When it happens on a much smaller scale that affects only a single market rather than the whole economy, you get an effect called "disruption." This is covered in detail in Clayton Christensen's work, who coined the term. Like paradigm shift, it is another term that is commonly misunderstood, with the consequence being needless confusion.

Now how does this relate to innovation? Disruptive innovation or break boundaries generally happen in the interstices of existing markets. So they are in everybody's "peripheral vision." Betting on disruption and break boundaries generally means creating new businesses, redrawing market boundaries, destroying old markets etc.

This is not the only kind of innovation. Christensen's work itself has one other type ("sustaining") and there's about a dozen other usefully well-defined types, worth distinguishing, which are analyzed in Geoffrey Moore's "Dealing with Darwin."

In general, existing well-managed companies explicitly set out to do every kind of innovation EXCEPT disruptive innovation. When they try, they usually fail. This was the subject of Christensen's research. Some companies are forced into trying disruptive innovation because they see a threat to their own markets. For example, ebooks threatening traditional books. Yet, when the threatened market players try to pre-empt and co-opt the disruptive force, they pretty much always fail. Typically, a different company does the disruption and kills or marginalizes the old one.

But companies persist in trying to do disruptive innovation. You can't blame them. They are fighting for their life.

Now to the interesting part of your question: what role does leadership play?

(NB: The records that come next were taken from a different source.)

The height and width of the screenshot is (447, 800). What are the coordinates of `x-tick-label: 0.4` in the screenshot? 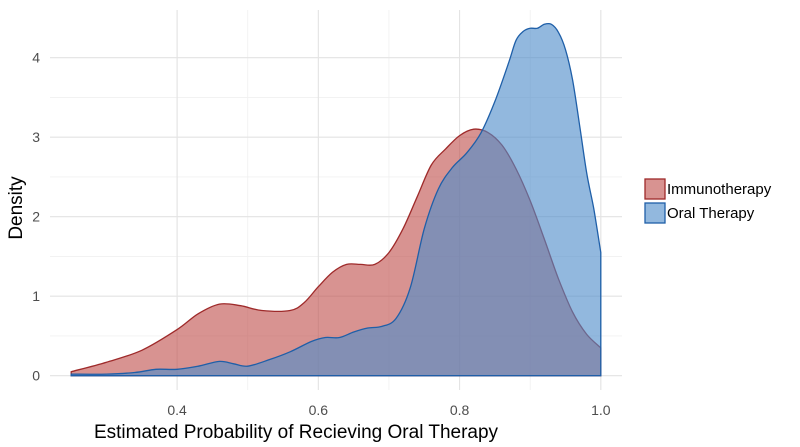 It's located at (177, 410).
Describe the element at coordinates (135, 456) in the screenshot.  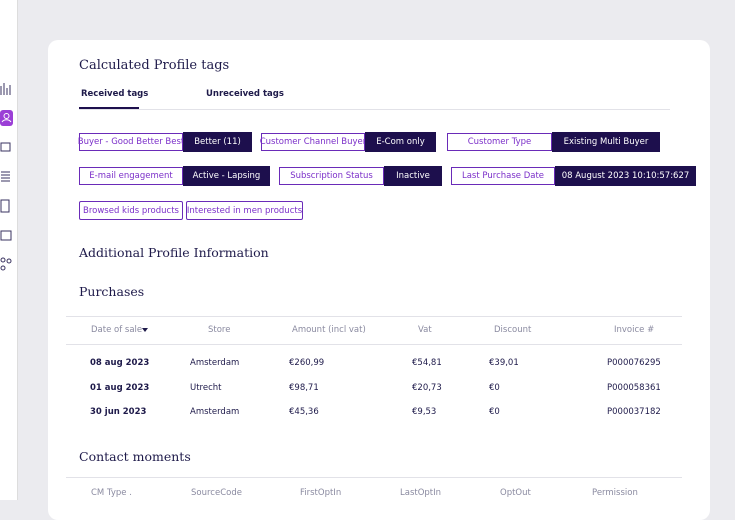
I see `section-title: Contact moments` at that location.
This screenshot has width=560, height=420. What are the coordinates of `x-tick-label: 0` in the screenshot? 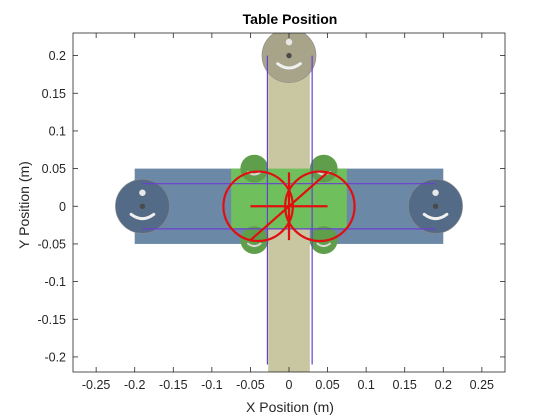 It's located at (290, 385).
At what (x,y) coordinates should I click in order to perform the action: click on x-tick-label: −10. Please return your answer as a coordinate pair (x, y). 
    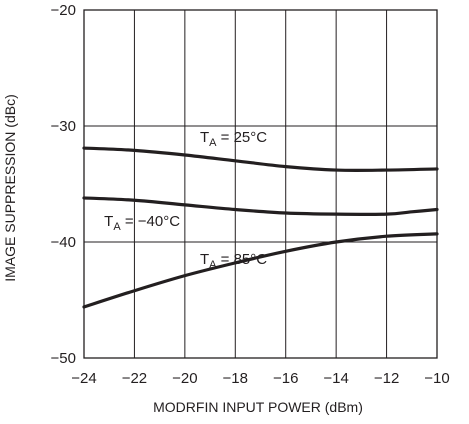
    Looking at the image, I should click on (436, 378).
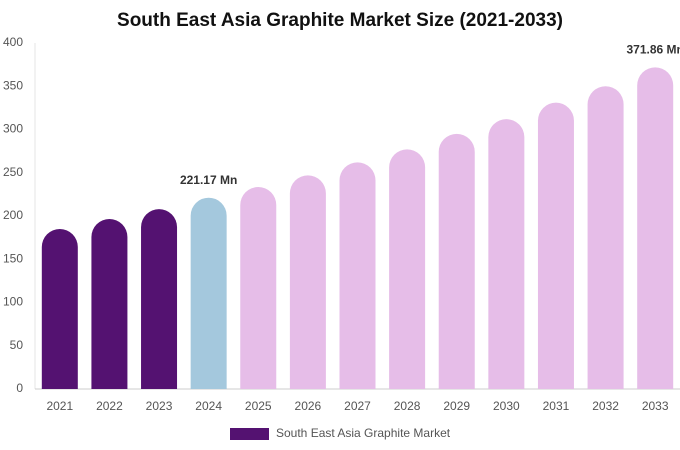  I want to click on x-tick-label: 2025, so click(258, 406).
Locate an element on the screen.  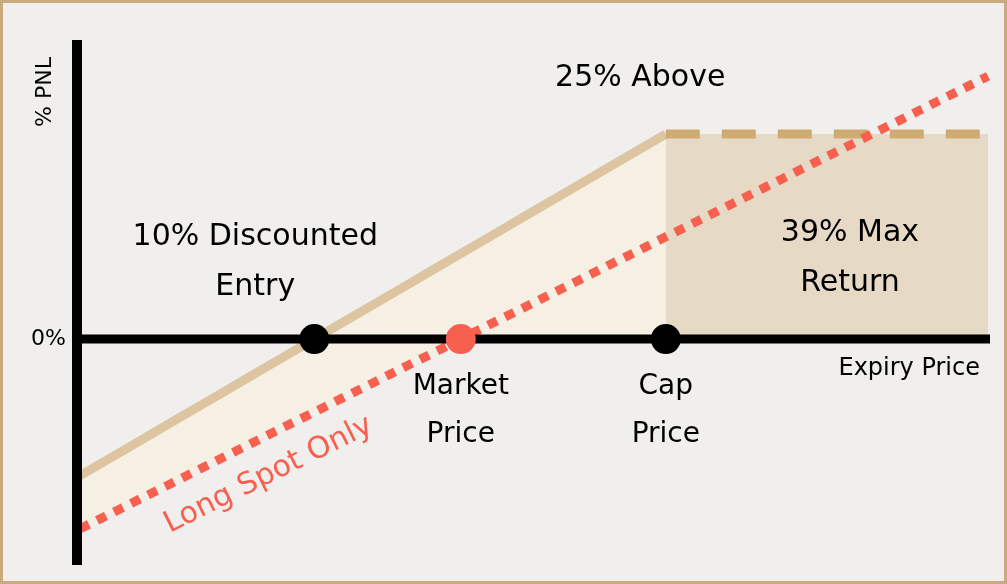
annotation: 25% Above is located at coordinates (640, 75).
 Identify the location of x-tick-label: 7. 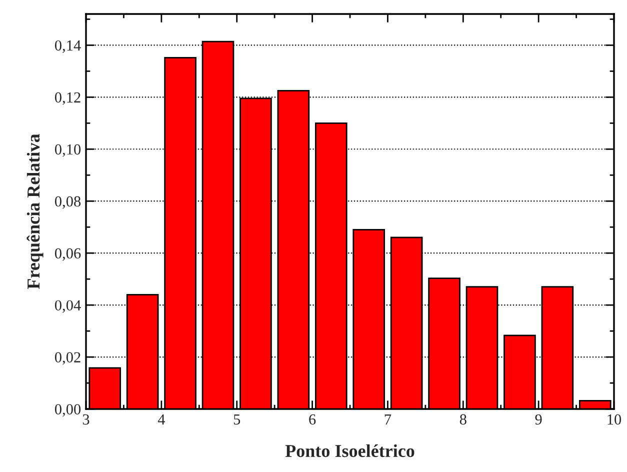
(388, 419).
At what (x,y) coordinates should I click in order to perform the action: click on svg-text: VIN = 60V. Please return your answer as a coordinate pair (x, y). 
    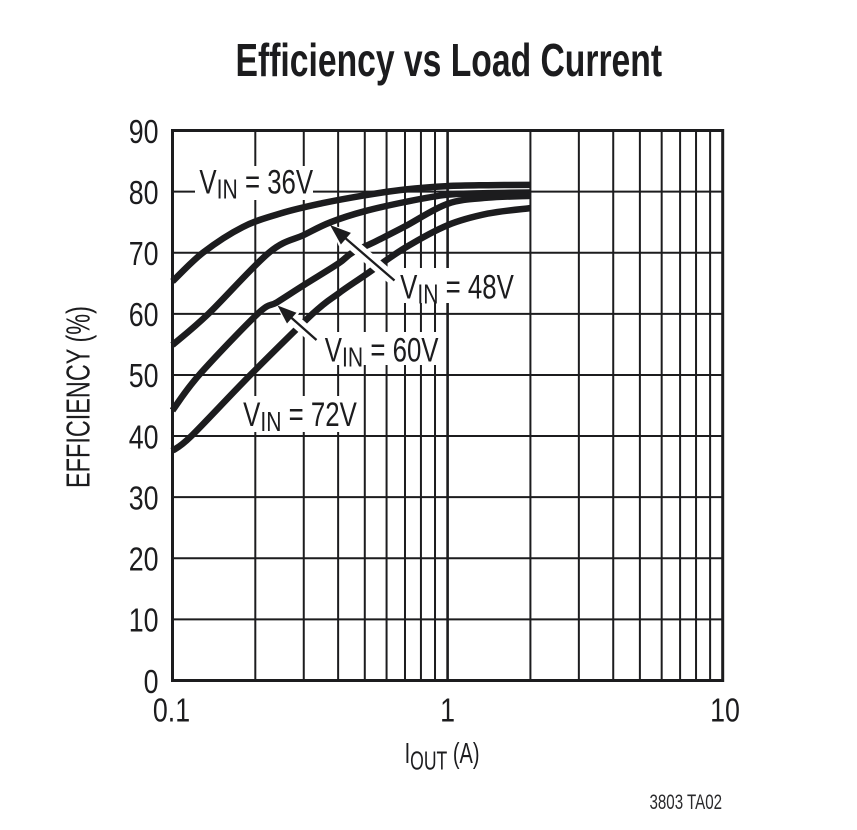
    Looking at the image, I should click on (382, 352).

Consider A. G. Lafley's great definition of leadership: "interpreting external reality for the organization."

How a company innovates is strongly a function of leadership style because of this. If the leader has strong peripheral vision, and strong disruption anxiety, he/she will invest in disruption (or disruption hedging/insurance). This type of leadership takes a lot of courage because it always hits short-term performance to build a long-term strategic position. This is especially hard for companies under a lot of Wall Street pressure.

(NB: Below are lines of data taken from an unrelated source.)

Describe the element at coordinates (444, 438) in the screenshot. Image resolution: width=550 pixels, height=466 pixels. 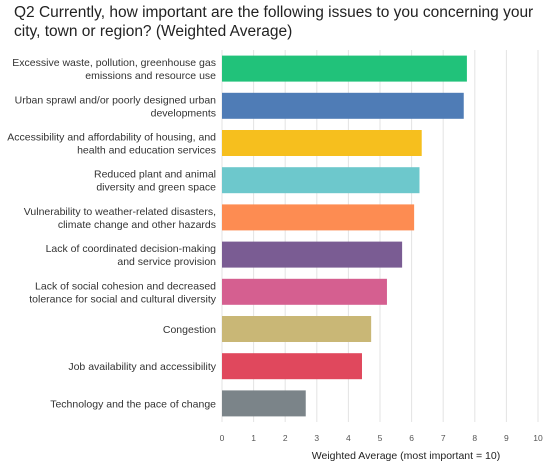
I see `x-tick-label: 7` at that location.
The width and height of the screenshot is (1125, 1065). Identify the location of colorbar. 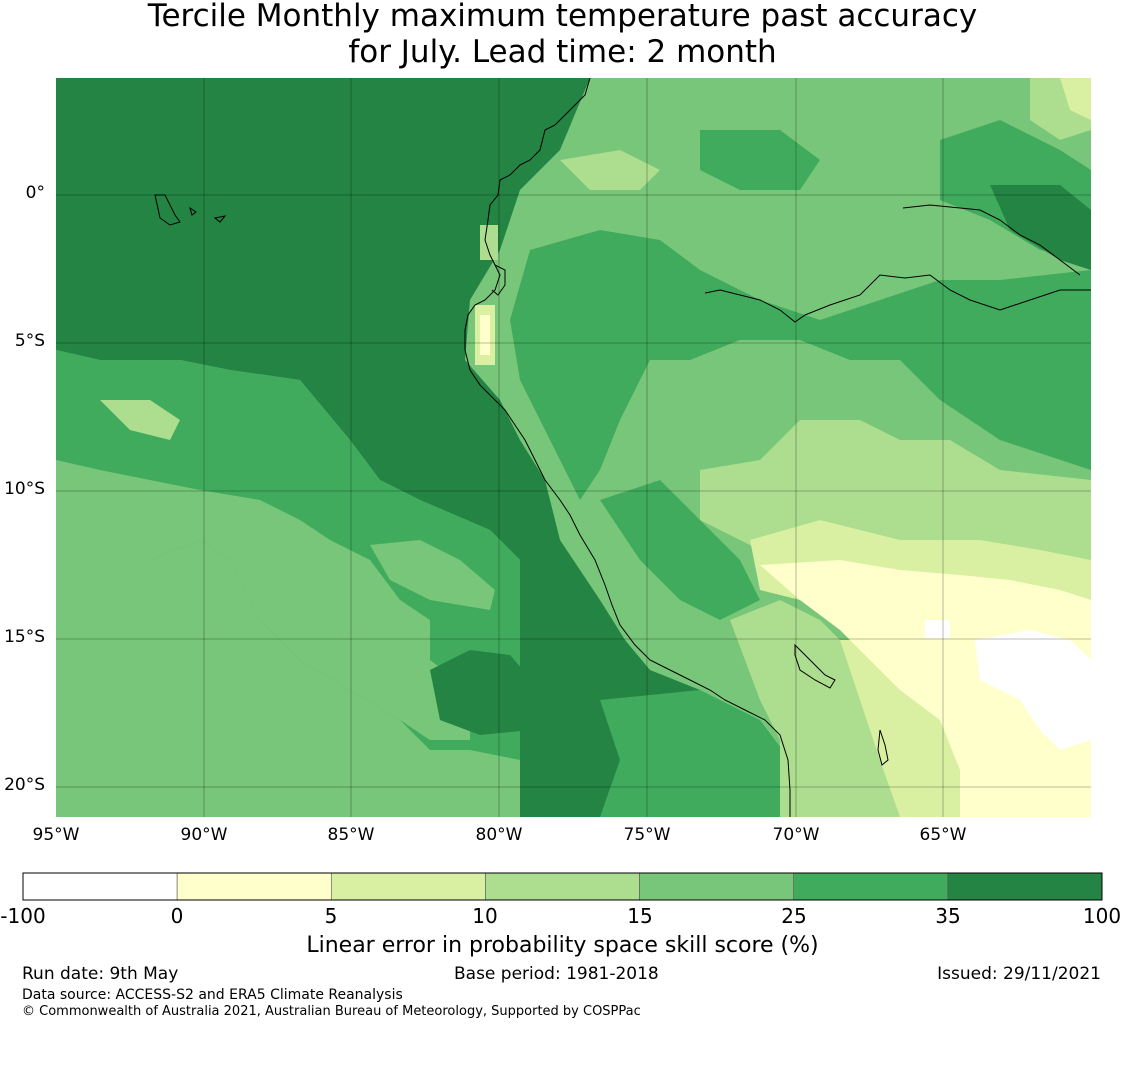
(562, 886).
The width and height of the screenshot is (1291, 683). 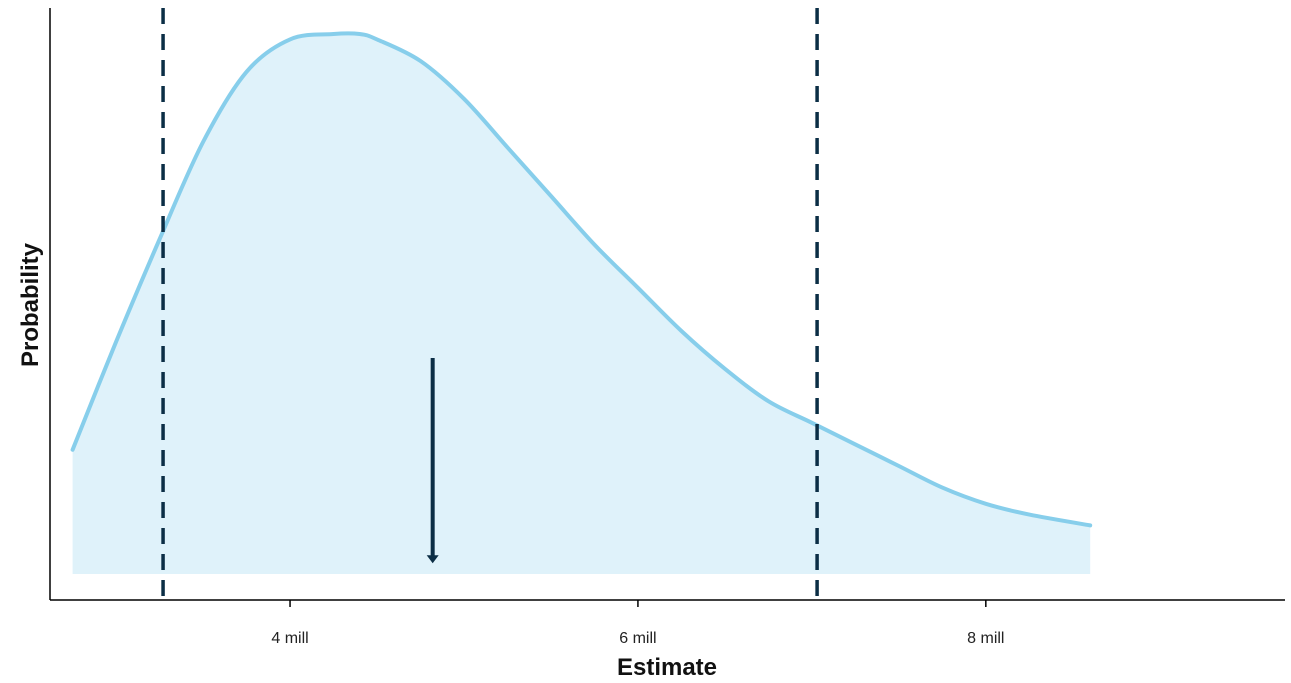 What do you see at coordinates (30, 304) in the screenshot?
I see `y-axis-title: Probability` at bounding box center [30, 304].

The other type of leader is staring straight ahead, with existing markets front-and-center, with very little peripheral vision. This type of leader responds to disruption threats by retreating deeper into its existing market by going upmarket, selling more value-added services to existing customers etc.

And of course, there's the third type of leader in the picture: the CEO of a disruptive startup (CEOs of non-disruptive startups are not leaders so much as outsourced middle managers for existing companies), for whom the disrupted market vision is front-and-center, even though it is on the periphery of the CEOs of the incumbent companies. This type of CEO is a "visionary" CEO because he/she is not in the A. G. Lafley business of interpreting external realities for the organization. S/he is in the business of communicating a future vision of a market that doesn't exist. When the market has been created, this type of visionary CEO often loses interest and steps aside for a Lafleyesque leader who can grow the new market and finish the job.

And (we're finally getting there!), the disruptor-CEO may either be leading a localized disruption effect, or participating in the generalized disruption enabled by a broader break boundary (i.e. "paradigm shift" in technology). The CEO riding a break-boundary (example, silicon 30 years ago, mobile today) can be either a Lafleyesque present-centric leader, if the break boundary has matured (i.e. the writing is on the wall), or the visionary type, when the evidence of a break boundary is very scattered.

So the short answer to your question is: "Yes, if the leader is the CEO of a disruptor startup that is taking advantage of a break-boundary."

That's only a tiny fraction of companies at any given time.